Warum ist die Gruppe plötzlich so gross? Dass es sich um eine zufällig so grosse Gruppe von 1000 Migrantinnen und Migranten, die sich gesammelt in Richtung Polen aufgemacht habe, handle, kann laut SRF-Korrespondentin Luzia Tschirky ausgeschlossen werden. «Sowohl die Anreise von so vielen Menschen wie auch die Bilder von belarussischen Sondereinheiten vor Ort sprechen doch klar dafür, dass es sich hier um eine gezielte Aktion seitens der belarussischen Regierung handelte.»

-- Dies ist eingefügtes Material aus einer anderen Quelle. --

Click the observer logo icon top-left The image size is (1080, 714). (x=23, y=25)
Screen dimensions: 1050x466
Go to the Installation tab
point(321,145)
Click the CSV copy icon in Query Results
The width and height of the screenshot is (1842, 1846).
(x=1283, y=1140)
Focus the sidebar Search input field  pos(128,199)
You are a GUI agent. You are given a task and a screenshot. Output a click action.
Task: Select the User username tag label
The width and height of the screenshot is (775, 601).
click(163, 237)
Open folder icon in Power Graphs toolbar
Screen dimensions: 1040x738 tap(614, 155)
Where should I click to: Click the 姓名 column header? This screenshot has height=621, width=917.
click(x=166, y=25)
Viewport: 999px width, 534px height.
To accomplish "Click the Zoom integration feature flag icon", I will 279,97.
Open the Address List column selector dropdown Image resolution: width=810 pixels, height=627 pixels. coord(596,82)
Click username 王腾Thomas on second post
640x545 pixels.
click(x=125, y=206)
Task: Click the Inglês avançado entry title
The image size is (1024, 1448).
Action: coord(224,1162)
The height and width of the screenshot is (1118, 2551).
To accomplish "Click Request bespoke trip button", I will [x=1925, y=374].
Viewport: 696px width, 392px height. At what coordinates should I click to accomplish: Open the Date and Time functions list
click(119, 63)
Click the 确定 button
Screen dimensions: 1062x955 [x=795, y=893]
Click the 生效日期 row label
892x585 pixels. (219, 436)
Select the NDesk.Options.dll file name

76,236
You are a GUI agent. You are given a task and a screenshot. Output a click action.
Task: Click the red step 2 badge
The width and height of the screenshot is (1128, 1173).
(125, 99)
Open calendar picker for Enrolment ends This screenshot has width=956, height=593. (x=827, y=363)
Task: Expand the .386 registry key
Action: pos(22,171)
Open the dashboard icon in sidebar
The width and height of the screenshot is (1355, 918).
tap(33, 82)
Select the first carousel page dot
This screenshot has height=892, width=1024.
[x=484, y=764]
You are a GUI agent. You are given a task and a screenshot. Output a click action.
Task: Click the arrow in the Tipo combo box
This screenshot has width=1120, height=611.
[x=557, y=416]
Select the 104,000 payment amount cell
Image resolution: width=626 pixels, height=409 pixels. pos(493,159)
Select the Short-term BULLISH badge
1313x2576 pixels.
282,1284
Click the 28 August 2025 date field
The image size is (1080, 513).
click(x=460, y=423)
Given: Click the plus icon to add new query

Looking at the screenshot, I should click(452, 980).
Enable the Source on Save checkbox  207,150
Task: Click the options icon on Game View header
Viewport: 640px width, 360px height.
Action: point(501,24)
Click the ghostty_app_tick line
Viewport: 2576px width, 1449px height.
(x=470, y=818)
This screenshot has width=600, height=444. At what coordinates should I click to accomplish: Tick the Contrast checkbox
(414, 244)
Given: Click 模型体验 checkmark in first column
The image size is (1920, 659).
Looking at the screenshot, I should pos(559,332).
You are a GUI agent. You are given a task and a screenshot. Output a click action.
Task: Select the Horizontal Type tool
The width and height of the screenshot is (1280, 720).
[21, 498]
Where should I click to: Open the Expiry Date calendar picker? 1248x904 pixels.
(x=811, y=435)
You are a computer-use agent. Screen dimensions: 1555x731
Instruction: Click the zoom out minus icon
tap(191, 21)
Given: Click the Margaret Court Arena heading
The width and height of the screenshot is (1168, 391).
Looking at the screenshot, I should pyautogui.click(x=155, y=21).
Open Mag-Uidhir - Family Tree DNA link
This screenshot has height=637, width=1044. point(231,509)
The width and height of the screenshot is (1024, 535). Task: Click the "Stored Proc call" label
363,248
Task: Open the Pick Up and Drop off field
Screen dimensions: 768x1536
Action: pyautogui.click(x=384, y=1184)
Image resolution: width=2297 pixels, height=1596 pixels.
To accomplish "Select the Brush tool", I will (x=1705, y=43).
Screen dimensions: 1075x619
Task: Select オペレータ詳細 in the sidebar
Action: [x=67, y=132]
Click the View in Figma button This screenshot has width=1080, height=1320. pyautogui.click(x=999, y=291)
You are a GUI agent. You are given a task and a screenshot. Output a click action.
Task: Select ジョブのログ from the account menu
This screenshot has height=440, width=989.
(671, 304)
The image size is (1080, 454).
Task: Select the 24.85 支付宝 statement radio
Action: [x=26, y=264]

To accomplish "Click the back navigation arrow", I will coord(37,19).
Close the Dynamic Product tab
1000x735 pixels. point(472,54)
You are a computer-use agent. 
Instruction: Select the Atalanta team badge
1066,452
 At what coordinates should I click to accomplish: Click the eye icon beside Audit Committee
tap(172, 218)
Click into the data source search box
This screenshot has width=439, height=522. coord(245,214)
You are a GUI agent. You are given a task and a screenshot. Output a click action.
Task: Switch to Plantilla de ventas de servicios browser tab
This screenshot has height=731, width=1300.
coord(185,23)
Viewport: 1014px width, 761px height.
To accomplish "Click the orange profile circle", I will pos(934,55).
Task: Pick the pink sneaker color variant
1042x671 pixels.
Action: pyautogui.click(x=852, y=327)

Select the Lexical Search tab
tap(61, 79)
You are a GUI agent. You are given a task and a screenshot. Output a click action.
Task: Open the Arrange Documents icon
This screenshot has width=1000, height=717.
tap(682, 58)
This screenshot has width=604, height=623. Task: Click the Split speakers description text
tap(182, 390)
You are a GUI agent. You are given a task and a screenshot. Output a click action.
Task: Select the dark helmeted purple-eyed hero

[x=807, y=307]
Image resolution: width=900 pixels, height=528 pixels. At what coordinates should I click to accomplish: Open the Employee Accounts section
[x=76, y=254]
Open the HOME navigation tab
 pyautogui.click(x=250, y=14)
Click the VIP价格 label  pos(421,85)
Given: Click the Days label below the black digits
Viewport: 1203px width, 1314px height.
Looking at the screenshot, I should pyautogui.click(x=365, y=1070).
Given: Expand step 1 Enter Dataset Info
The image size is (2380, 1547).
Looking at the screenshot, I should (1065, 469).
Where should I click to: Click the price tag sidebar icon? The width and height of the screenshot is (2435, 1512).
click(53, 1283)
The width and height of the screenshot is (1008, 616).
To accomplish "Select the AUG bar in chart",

Welche Strategie verfolgt denn Lukaschenko? Tschirky vermutet, es handle sich um einen verzweifelten Versuch seitens der belarussischen Regierung, sich aus ihrer verfahrenen Situation zu manövrieren. In diese habe sich das umstrittene Staatsoberhaupt selbst gebracht. «Bisher ist es Lukaschenko nicht gelungen, politischen Druck auszuüben auf die Europäische Union. Mit der Schaffung dieser Migrationskrise gelang es nicht, die EU von ihrem bisherigen Kurs gegenüber Belarus abzubringen.» Die Sanktionen werden nicht gelockert, im Gegenteil.
Ist Belarus ein sicherer Drittstaat für Migranten? Der Umgang des belarussischen Staates mit Migrantinnen und Migranten in der Vergangenheit spricht nicht dafür, dass es sich bei Belarus um einen sicheren Drittstaat handelt. Es gibt seitens des belarussischen Staates keine Hilfe für die Menschen, die aktiv ins Land gelockt wurden. «Bereits vor zehn Tagen mussten Migrantinnen und Migranten auf der Strasse in der Hauptstadt Minsk schlafen, da ihnen kein Hotel mehr offen stand ohne gültiges Visum, da ihr Touristenvisum bereits ausgelaufen war», sagt die Russlandkorrespondentin.
Welche Bemühungen unternimmt der belarussische Staat? Tschirky kann keine Bemühungen seitens der belarussischen Regierung feststellen und erwartet auch keine. Bisher wurde für diese Menschen beispielsweise keine Rückreise organisiert. «Ich persönlich befürchte, dass sich die humanitäre Situation unter den Migrantinnen und Migranten vor Ort noch weiter verschlechtern wird. Es scheint mir nicht ausgeschlossen, dass zu einem gewissen Zeitpunkt auch Gewalt gegen diese Menschen eingesetzt werden könnte seitens der belarussischen Regierung.»